Motor Factors Related to Strabismus

Disruption of fusion with the subsequent onset of strabismus can be caused by several motor and sensory mechanisms in isolation or in combination.
  • Mechanical factors in the orbit - Anomalies of the check ligaments that connect the muscles and surrounding tissue are considered important in the aetiology of strabismus. More important still are anatomical variations in the insertions of the EOM on the globe. Mechanical factors are the most likely cause in cases of cranio-facial malformations eg Brown's.
  • EOM - the particular muscle fibre (the orbital singly innervated muscle fibre) may have a prominent role in ocular motility. It is highly oxidative and fatigue resistant due to its extensive capillary network. It is the last of the six basic morphological fibre types to develop its adult features and is more susceptible to alterations in its innervations - both neural and vascular. The changes in length/tension that are characteristic of strabismus may be attributable to variations from normal in this singly innervated muscle fibre and its associated microvasculature under the influence of neural and environmental factors.

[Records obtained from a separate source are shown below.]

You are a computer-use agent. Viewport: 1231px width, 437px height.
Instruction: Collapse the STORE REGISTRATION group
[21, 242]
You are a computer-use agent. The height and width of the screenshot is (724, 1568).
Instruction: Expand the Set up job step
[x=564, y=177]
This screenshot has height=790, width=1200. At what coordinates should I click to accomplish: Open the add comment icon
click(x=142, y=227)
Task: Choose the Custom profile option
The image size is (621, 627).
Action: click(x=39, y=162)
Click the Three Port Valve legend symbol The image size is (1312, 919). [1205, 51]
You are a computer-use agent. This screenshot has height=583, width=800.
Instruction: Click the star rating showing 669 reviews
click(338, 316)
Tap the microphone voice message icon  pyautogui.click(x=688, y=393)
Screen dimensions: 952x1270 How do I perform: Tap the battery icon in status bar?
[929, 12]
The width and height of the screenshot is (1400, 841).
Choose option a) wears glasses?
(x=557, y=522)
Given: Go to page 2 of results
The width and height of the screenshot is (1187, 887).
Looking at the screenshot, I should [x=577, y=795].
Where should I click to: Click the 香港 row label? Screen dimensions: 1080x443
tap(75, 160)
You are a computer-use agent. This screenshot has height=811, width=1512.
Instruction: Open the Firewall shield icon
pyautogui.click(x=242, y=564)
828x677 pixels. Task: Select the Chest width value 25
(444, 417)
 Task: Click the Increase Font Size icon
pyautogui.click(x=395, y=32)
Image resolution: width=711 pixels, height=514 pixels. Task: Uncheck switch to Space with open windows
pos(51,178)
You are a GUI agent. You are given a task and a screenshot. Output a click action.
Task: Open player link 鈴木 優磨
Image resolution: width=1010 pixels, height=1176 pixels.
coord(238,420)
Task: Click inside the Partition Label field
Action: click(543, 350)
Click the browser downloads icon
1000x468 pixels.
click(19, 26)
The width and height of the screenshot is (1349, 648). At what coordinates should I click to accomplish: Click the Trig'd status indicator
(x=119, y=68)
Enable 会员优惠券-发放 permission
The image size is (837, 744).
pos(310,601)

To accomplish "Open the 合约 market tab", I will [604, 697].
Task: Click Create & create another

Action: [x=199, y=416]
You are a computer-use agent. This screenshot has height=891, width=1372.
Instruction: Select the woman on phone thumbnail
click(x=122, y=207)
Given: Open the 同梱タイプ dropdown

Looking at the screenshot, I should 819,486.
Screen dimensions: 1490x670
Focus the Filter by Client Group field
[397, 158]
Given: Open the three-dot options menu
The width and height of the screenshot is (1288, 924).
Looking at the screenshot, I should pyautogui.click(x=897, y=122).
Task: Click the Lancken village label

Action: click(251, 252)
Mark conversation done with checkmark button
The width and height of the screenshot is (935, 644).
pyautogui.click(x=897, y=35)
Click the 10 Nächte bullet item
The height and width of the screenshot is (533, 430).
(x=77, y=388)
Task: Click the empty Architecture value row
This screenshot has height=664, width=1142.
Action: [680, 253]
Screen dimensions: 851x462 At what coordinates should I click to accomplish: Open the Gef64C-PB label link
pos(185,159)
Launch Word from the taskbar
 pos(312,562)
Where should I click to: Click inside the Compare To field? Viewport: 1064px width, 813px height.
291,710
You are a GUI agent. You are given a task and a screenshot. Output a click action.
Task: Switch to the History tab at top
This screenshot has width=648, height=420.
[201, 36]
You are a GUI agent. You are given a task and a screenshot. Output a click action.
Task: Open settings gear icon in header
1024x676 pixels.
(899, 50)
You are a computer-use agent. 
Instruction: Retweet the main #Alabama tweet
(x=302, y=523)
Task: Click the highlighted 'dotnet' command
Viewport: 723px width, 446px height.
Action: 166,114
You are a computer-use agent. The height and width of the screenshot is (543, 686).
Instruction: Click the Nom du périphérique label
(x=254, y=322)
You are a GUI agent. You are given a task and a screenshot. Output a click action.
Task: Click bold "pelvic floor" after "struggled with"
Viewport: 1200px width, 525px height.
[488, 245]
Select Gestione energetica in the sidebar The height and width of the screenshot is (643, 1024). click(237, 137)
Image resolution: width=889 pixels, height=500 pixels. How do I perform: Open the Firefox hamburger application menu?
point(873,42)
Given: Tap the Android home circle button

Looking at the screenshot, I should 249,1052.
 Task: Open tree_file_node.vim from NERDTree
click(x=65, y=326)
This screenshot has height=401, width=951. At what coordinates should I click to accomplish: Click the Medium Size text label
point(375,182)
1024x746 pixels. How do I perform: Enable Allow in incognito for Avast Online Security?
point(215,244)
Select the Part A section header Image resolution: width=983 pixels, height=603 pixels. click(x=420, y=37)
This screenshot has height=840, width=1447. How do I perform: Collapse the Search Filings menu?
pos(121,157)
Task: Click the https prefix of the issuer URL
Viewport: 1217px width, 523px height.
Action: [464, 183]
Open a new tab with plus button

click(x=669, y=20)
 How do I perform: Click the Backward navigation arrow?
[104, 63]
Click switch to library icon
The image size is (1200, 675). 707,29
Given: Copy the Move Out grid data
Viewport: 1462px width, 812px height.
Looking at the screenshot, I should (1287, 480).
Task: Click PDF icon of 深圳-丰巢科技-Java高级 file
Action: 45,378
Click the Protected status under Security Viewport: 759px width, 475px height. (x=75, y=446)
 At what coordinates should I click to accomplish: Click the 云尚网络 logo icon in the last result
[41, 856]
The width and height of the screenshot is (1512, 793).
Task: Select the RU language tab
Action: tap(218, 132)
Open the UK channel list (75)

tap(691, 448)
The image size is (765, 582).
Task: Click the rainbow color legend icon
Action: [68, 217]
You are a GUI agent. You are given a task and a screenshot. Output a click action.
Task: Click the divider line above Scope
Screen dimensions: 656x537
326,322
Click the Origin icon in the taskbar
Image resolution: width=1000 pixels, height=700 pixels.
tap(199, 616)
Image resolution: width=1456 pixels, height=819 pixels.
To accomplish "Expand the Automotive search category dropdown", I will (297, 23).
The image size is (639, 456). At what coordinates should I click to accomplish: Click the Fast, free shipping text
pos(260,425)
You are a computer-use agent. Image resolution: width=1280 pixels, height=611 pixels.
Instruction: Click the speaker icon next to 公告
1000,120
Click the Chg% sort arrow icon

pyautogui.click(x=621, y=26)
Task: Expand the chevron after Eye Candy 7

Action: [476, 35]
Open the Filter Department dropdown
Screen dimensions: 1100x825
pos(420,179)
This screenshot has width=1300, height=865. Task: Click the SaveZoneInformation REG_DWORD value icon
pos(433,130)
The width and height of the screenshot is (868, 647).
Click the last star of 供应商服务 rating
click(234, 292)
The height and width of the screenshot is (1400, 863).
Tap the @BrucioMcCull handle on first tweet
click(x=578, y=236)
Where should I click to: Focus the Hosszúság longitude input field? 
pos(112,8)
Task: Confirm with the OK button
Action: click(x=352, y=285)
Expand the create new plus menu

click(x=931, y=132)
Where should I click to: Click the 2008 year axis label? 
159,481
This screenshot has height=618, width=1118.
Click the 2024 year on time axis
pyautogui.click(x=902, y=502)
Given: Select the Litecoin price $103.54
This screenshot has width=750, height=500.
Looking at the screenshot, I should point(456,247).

  • Brainstem control of eye movements - specific lesions of the brainstem can be identified wrt strabismus. Abnormal vestibulo-ocular function has been reported in patients with early onset strabismus. Slight abnormalities of balance and gait have been shown in children with eso but not exotropia. These disturbances could represent signs of dystfunction in the cerbellopontine control of gait of postural control. Duane's and Moebius' syndromes are both down to an abducens palsy due to hypoplasia or aplasia of the abducens nucleus.
In Conclusion

The aetiology of strabismus is poorly understood and is likely to be multifactorial. The adaptive systems are most likely to be involved with the cause of the strabismus rather than the short lasting phasic components.